St. Jerome got it WRONG? Okay, what part of Scripture is correct? King James and his fellas corrected Jerome twelve centuries later, I don’t think so.

If non-Catholic Christians showed a devotion for Mary or honored her as Our Lord desires, we could discuss, it is the complete opposite. Can’t you see, you’re in the same boat as the serpent, the evil one hated the thought a human person would be a part of our Redemption. You can change though, speak to Mary in prayer. She is your mother too.
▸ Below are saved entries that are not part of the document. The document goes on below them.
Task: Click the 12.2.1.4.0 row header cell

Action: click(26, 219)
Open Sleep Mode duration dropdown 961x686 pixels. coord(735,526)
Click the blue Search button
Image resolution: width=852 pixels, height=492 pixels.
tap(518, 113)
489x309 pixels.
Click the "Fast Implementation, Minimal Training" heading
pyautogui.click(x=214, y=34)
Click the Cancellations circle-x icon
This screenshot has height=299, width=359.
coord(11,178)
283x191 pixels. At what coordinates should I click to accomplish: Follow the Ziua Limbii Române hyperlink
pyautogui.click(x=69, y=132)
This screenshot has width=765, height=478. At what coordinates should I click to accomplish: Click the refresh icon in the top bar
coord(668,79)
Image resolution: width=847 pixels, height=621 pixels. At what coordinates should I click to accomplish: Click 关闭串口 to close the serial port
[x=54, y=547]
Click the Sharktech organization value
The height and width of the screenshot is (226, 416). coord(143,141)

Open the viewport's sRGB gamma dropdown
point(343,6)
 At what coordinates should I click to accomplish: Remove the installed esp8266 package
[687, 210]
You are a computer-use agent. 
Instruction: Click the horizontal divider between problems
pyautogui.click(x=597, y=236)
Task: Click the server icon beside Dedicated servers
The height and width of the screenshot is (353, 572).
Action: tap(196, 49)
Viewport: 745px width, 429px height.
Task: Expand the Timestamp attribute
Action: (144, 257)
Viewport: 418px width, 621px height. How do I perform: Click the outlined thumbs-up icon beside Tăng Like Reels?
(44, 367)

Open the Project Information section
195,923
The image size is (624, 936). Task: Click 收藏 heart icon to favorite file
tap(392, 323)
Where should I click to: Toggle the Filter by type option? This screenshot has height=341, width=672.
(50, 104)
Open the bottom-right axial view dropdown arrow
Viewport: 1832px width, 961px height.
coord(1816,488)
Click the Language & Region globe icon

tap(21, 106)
Two examples of Protestant changes posted showed “He shall” and “It shall”, no way, that’s not feminine. The KJV’s
Rev 3:15 is drastically changed. You find changes as Salza said even in some modern Catholic Bibles. Go with the original, if you can’t read Latin, you will have look at the English translation of the Latin Vulgate. http://www.drbo.org/

verse and footnote ~

I will put enmities between thee and the woman, and thy seed and her seed: she shall crush thy head, and thou shalt lie in wait for her heel.

[15] She shall crush: Ipsa, the woman; so divers of the fathers read this place, conformably to the Latin: others read it ipsum, viz., the seed. The sense is the same: for it is by her seed, Jesus Christ, that the woman crushes the serpent’s head.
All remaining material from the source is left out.